The present study has several potential limitations. The first limitation is the small sample size and large difference in time poststroke among the participants. The stroke patients who participated in this study were classified into left and right hemiparesis groups. The time since stroke, severity of deficit at baseline, site of lesion, and other biological factors (e.g., age of patients) most likely contribute to inter-individual differences. The task may also be experienced as more or less requiring effort depending on each patient’s degree of recovery. These conditions might be reflected in different reorganization patterns in different patients. In the future, additional participants need to be recruited to improve understanding of cortical reorganization in stroke patients. The second limitation in this study is related to the use of fNIRS as a functional imaging tool for the measurement of cerebral hemodynamic changes. Physiological noise originating from superficial tissue layers (scalp and skull) can inevitably contaminate the raw fNIRS signals. In the present study, wavelet transform was applied to distinguish characteristic frequency intervals of cerebral NIRS signals corresponding to specific origins. The key point of this study is to investigate the effect of stroke on cortical reorganization in responding to the rehabilitation task based on different physiological meanings.
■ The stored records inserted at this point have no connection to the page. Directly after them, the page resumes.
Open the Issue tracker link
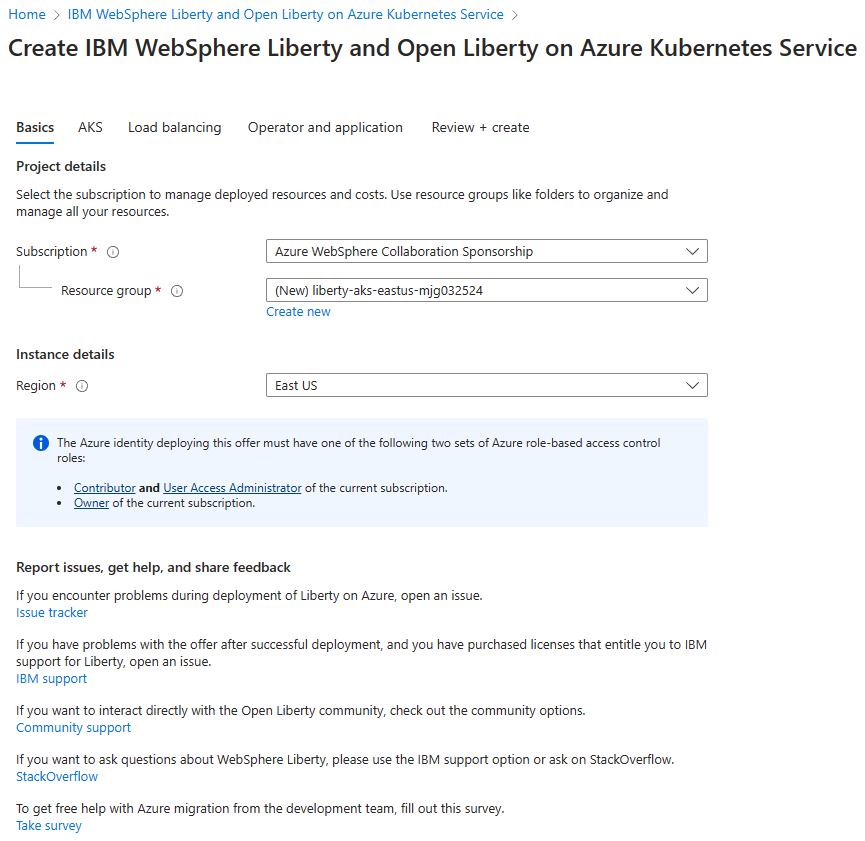The image size is (865, 841). coord(52,612)
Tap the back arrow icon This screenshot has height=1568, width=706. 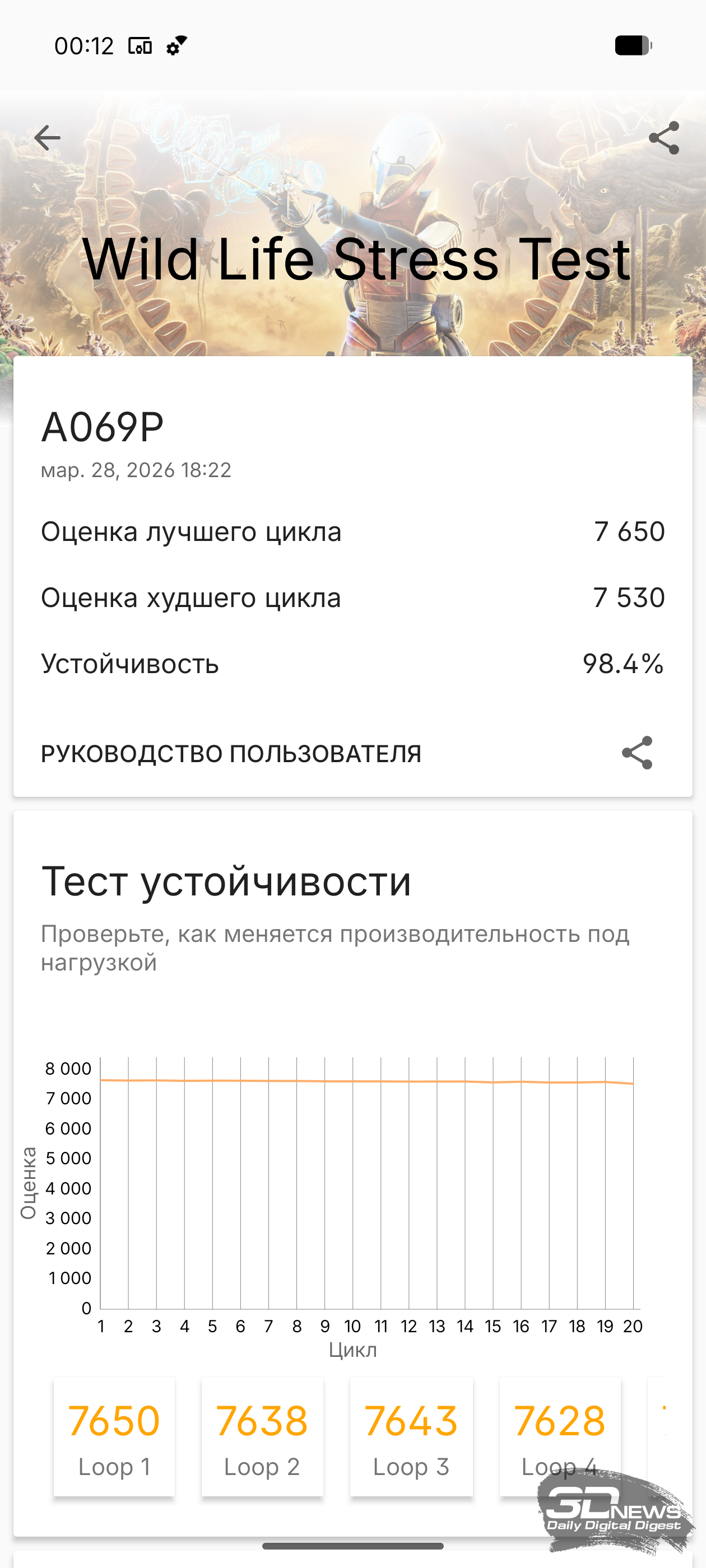pyautogui.click(x=48, y=138)
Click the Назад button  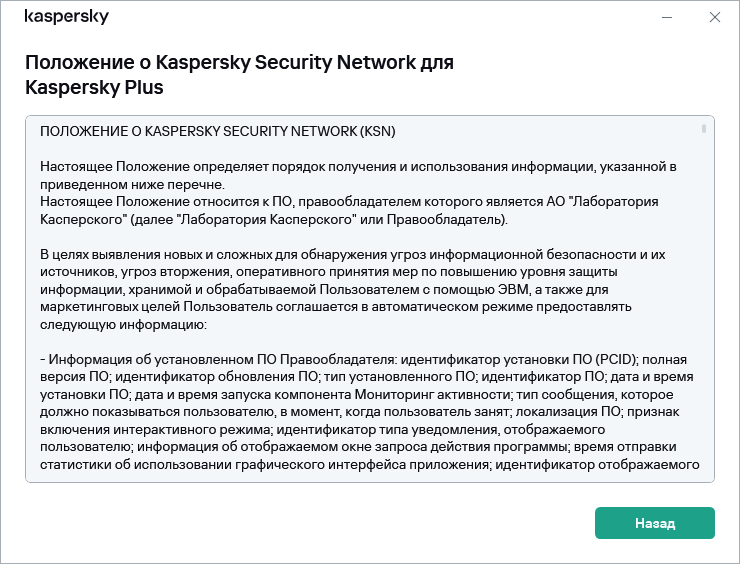tap(654, 523)
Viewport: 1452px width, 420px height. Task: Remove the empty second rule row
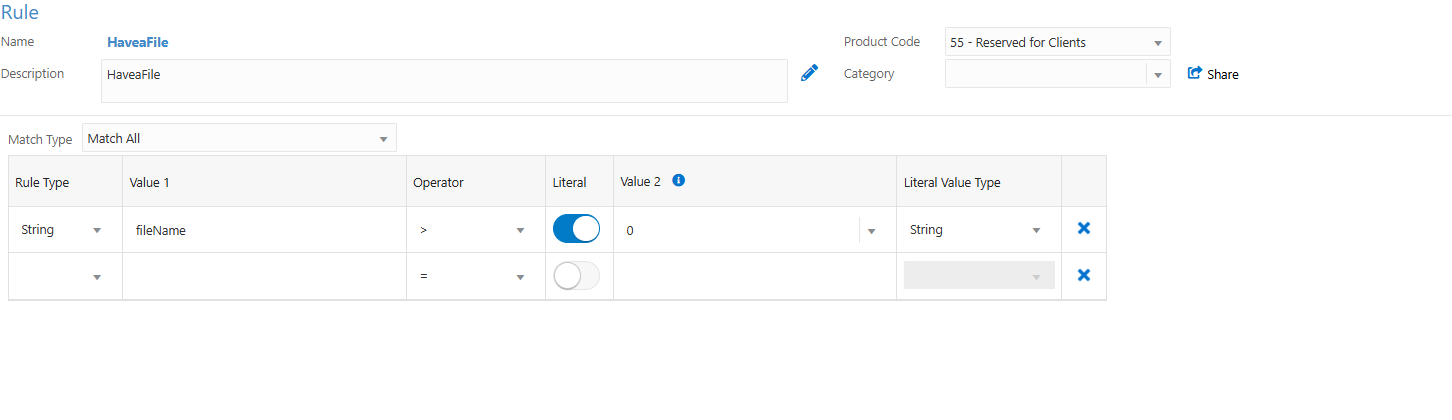[x=1083, y=275]
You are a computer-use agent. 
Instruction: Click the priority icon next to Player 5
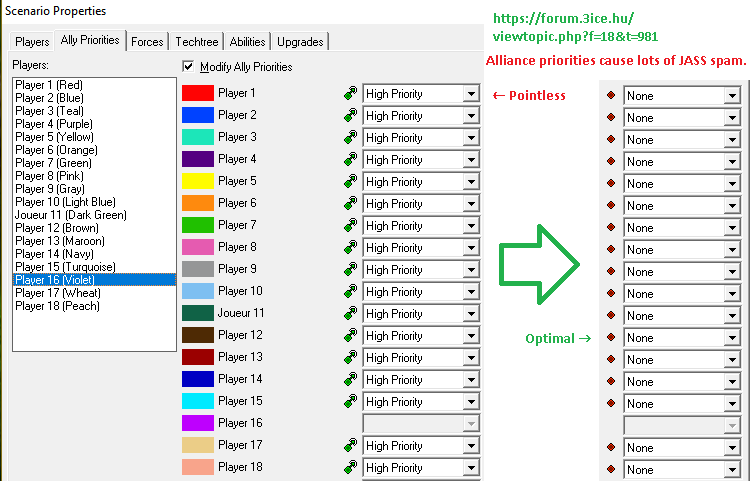350,181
Third, the relatively low spatial resolutions of fNIRS measurement complicated the investigation on the precise recruitment and adaption of each cortical area in cortical reorganization for the rehabilitation task. In this study, we focused on stroke-related changes in large-scale connectivity networks, including the PFCs, MCs, and OLs. More precise cerebral location of fNIRS channels may obtain more detailed information about functional reorganization of the brain. Further studies combined with other neuroimaging methodologies, such as fMRI, are required to elucidate the neurological mechanism for poststroke rehabilitation.

Conclusions

In this study, frequency-specific EC was calculated by using coupling functions and DBI based on a coupled-phase-oscillator model to investigate a motor rehabilitation task-related changes in EC in stroke patients. Stroke patients exhibited greater activation in contralesional than in ipsilesional motor regions during a motor rehabilitation task, thus indicating an asymmetric cortical activation pattern in stroke survivors versus healthy controls. The significantly increased CS on the contralesional PFC in the low frequency band suggested that plastic reorganization of cognitive resources was used to compensate for impaired function in stroke patients during the rehabilitation task. Assessing the frequency-specific EC based on fNIRS signals clarified the task-related reorganization of brain functional networks and could help develop novel assessment techniques for rehabilitation.